In his State of the Union address in February, Obama pledged to raise the federal minimum wage to $9 an hour by the end of 2015 from the current $7.25. But gridlock in Washington, which led to a 16-day government shutdown in October, has prevented many such policy priorities from advancing.

Sen. Tom Harkin (D., Iowa) has introduced legislation to increase the minimum wage to $10.10 in three phases and provide for automatic annual increases linked to changes in the cost of living — a measure that Obama supported in November.
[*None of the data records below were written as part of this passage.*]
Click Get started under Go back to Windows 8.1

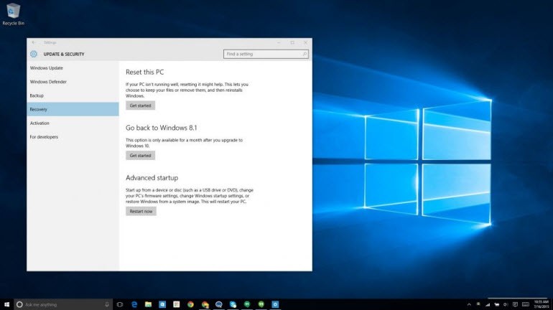(x=140, y=155)
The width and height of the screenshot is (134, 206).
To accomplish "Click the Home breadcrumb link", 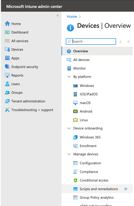I will tap(72, 16).
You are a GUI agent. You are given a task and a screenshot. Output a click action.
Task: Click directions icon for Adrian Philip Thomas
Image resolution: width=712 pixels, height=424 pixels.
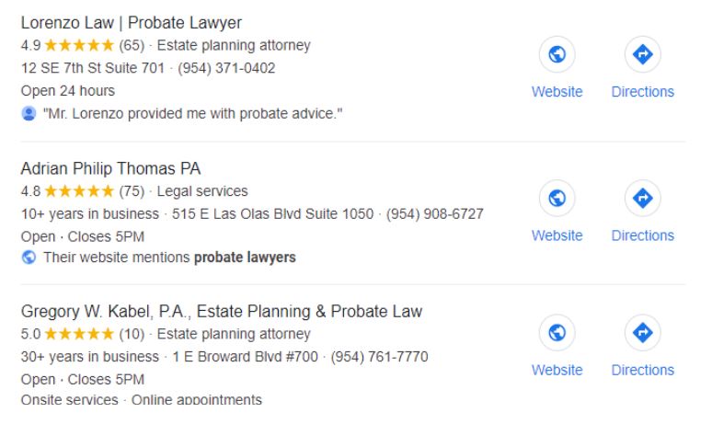pyautogui.click(x=642, y=198)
In the absence of Congressional action, several states have moved independently to raise their state wage rates. New York passed a three-step wage increase in April that will boost the rate to $8 an hour in 2014, $8.75 in 2015 and $9 in 2016. New Jersey voters approved a constitutional amendment in November to raise their minimum wage by $1 an hour to $8.25 on Jan. 1, and on Tuesday, the City Council in the District of Columbia took a preliminary vote to increase the minimum wage to $11.50 an hour. The bill must clear another vote before advancing to Mayor Vincent Gray’s desk.

“A broad majority of Americans agree we should raise the minimum wage,” Obama declared. “That’s why, last month, voters in New Jersey decided to become the 20th state to raise theirs even higher. That’s why, yesterday, the D.C. Council voted to do it, too. I agree with those voters and I’m going to keep pushing until we get a higher minimum wage for hard-working Americans across the entire country. It will be good for our economy. It will be good for our families.”

Obama also emphasized the need for a robust trade agenda, although he did not give any details about the ongoing Trans-Pacific Partnership negotiations between the U.S. and 11 other countries or the Transatlantic Trade and Investment Partnership between the U.S. and European Union.